CMN relembra fatos históricos da Insurreição de 1935
Há 75 anos brasileiros pegaram em armas com o objetivo de livrar o Brasil de um possível jugo fascista. A empreitada ficou conhecida como Insurreição Nacional Libertadora. O movimento foi uma espécie de rebelião contra o governo de Getúlio Vargas. Na realidade, tinha por objetivo derrubar o presidente e tomar o poder. Liderada pela Aliança Nacional Libertadora (ANL), o movimento eclodiu em novembro de 1935, mas foi rapidamente combatido pelas Forças de Segurança Nacional.
O movimento ganhou adeptos dentro dos batalhões. Militares de baixa patente inclinados ao comunismo iniciaram a rebelião na noite do dia 23 de novembro de 1935, em Natal onde os revolucionários chegaram a tomar o poder durante três dias.

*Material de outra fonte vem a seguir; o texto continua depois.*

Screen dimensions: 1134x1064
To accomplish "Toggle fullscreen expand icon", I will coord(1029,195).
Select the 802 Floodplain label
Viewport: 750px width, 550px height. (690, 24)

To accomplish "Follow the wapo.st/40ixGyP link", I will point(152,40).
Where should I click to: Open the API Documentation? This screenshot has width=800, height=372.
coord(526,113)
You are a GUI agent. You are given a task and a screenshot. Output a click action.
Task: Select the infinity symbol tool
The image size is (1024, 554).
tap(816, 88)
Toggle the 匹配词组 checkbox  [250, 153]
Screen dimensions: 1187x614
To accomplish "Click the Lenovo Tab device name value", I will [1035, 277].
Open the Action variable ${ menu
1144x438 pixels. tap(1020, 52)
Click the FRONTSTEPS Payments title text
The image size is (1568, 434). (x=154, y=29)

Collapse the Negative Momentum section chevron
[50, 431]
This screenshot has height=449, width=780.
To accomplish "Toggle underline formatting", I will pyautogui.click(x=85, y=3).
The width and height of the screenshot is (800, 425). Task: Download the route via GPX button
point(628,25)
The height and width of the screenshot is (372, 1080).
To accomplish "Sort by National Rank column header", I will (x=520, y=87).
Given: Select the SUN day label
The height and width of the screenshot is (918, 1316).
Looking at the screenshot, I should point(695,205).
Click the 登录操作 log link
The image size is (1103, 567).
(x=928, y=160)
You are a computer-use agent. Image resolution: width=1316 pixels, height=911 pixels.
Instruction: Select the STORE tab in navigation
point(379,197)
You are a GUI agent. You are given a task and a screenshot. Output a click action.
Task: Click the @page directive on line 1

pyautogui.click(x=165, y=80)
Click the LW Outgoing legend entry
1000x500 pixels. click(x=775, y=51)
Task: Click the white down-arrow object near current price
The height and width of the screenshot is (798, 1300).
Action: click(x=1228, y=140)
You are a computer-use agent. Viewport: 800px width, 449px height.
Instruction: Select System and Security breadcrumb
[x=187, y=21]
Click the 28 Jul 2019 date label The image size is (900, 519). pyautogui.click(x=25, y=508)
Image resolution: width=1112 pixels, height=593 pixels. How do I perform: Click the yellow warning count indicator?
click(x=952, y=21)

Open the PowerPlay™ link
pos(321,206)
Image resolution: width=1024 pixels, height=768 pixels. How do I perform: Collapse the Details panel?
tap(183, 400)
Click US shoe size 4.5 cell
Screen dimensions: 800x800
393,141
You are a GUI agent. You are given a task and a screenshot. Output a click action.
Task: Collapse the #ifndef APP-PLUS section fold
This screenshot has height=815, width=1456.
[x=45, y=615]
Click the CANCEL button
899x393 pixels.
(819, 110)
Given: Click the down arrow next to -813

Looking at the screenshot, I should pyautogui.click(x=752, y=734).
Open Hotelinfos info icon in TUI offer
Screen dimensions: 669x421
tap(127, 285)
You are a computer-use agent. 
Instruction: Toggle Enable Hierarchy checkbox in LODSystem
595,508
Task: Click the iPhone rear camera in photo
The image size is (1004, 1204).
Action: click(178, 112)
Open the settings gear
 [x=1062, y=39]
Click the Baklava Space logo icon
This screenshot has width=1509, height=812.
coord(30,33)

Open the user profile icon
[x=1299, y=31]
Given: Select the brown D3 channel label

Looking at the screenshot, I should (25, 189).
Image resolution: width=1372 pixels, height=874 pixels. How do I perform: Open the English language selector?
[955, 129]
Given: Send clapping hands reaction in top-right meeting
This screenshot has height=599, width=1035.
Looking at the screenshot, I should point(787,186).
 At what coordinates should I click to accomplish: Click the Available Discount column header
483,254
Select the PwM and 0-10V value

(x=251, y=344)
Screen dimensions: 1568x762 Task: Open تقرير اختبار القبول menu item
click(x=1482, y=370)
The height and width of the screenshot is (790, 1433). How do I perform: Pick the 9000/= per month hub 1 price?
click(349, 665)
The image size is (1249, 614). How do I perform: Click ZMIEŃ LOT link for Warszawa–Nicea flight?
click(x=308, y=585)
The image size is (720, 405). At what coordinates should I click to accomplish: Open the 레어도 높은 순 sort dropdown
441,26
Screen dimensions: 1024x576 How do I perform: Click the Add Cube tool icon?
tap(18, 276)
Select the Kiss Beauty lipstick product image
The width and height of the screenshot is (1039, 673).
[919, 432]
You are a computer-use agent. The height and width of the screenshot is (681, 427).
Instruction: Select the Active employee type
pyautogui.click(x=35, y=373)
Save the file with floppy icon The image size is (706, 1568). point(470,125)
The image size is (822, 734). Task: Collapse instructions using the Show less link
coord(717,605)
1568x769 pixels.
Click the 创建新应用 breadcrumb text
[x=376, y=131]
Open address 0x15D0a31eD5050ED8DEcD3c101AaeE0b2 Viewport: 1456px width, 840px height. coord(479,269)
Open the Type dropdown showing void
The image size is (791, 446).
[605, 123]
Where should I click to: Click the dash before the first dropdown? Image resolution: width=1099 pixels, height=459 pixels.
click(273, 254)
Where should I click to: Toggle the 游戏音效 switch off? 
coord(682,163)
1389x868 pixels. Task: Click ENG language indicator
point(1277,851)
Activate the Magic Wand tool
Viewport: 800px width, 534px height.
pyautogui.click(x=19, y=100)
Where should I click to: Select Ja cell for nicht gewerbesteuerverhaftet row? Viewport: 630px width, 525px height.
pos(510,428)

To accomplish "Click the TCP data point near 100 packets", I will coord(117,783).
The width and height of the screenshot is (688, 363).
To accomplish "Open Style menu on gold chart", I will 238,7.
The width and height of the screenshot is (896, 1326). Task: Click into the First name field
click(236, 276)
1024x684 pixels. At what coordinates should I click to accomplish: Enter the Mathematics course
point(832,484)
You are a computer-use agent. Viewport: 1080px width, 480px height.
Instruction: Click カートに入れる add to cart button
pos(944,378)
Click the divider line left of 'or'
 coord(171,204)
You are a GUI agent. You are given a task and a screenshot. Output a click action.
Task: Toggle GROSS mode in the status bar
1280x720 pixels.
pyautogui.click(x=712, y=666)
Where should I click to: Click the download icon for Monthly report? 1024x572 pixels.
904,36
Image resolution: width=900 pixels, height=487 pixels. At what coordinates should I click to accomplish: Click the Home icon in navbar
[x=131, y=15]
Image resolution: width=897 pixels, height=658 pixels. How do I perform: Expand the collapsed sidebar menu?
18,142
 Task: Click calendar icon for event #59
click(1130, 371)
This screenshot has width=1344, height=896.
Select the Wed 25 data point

Depois se estendeu para Maranhão, Recife e por último para o Rio de Janeiro, no dia 27. Em Natal mais de 1.200 pessoas foram presas. Muitas ficaram detidas por mais dez anos, quando em 1945 foram anistiadas.
O professor da UFRN, Homero Costa fez uma abordagem panorâmica sobre os fatos ocorridos durante a insurreição de 35. Ele explica que o ano transcendeu os limites do seu tempo. O partido comunista foi o responsável pela preparação e execução do levante sob a liderança de Luis Carlos Prestes.
Os combates se deram em Natal, Recife e Rio de Janeiro. Milhares de brasileiros foram presos, torturados e mortos. O Partido Comunista do Brasil foi colocado em extrema ilegalidade tendo seus quadros perseguidos e sua estrutura desbaratada. Dez anos depois, em 1945, já com as forças nazi-fascistas derrotadas política e militarmente no cenário internacional, os comunistas tiveram um excelente desempenho eleitoral. Elegeram o senador mais votado, Luiz Carlos Prestes, 14 deputados federais e obtiveram 10% da votação para a presidência da República com o candidato Yedo Fiúza.